Make sure your site is easily accessible:
Build your site with a logical and usable menu structure. Every page should be reachable from every other page, by at least one static text link. This is normally done via the Navigation menu, but can also be achieved by adding internal links into your page content. Make sure to keep the links on a given page to a reasonable number
Also offer a site map to your users with links that point to the important parts of your site. If the site map has an extremely large number of links, you may want to break the site map into multiple pages. One great idea is to use a text browser, such as Lynx, to examine your site. This will show you how the search engine spiders see your site. If features such as JavaScript, frames or Flash keep you from seeing your entire site in a text browser, then spiders may have trouble crawling it & indexing it.
Give visitors the information they’re looking for:
This is probably the single most important thing to do. Make sure you provide quality content on your pages, especially your homepage.
If your pages contain useful information, their content will attract visitors and entice others to link them, thus creating a helpful, information-rich site.
You should aim to write pages that clearly and accurately describe your topic. Think about the words users would type to find your pages and include those words on your site, but within a natural flow of information.
Try to use text instead of images to display important names, content, or links. The Google crawler doesn’t recognize text contained in images. If you must use images for textual content, consider using the “ALT” attribute to include a few words of descriptive text.
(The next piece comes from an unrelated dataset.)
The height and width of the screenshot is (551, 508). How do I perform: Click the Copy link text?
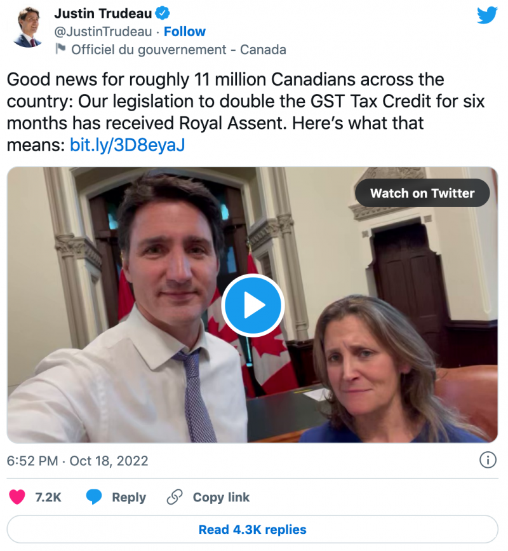click(x=221, y=497)
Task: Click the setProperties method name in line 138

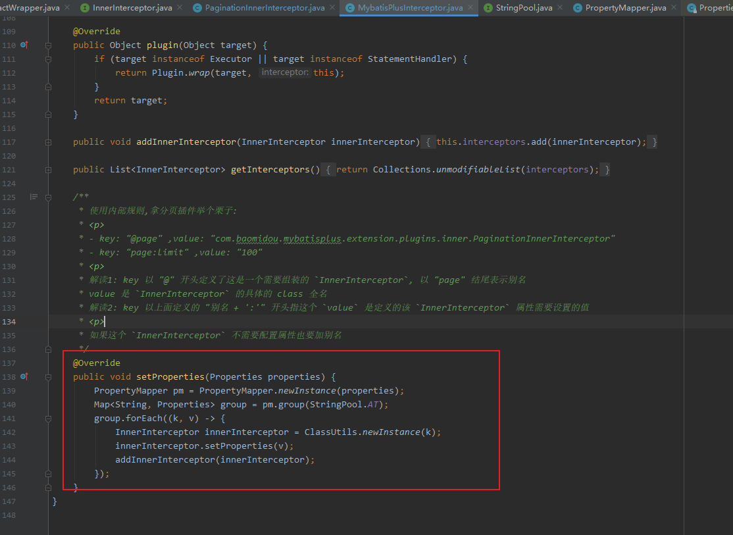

Make sure that other sites link to yours :
Links help search engine spiders find your site and can increase the ranking in search results. When returning results for a search, Google uses sophisticated text-matching techniques to display pages that are both important and relevant to each search. Google interprets a link from page A to page B as a vote by page A for page B. Votes cast by pages that are themselves “important” weigh more heavily and help to make other pages “important.”
Keep in mind that Google can distinguish natural links from unnatural links. (Only natural links are useful for the indexing and ranking of your site.)
Natural links to your site develop as part of the dynamic nature of the web when other sites find your content valuable and link to it.
Unnatural links are those placed there specifically to make your site look more popular to search engines. Some of these types of links can be found via Link Exchange programs or on pages set-up specifically to attracts search engines (called ‘Doorway Pages’)
Things to avoid
Don’t fill your page with lists of keywords or attempt put up pages just to attract the spiders.
If your site contains pages, links, or text that you don’t intend visitors to see, Google considers those links and pages deceptive and may ignore your site.
And do not stuff words onto pages in the hopes of attracting search engines, such as has been done under the footer, on this site : Red Pepper Realty
Don’t feel obligated to use companies that claim to “guarantee” high ranking for your site in Google’s search results. While legitimate consulting firms can improve your site’s flow and content, others employ deceptive tactics in an attempt to fool search engines. Be careful, because if your domain is affiliated with one of these deceptive services, it could be banned from Goggle’s index.
Don’t create multiple copies of a page under different web addresses. Many sites offer text-only or printer-friendly versions of pages that contain the same content as the corresponding graphic-rich pages. To ensure that your preferred page is included in our search results, you’ll need to block duplicates from our spiders using a robots.txt file.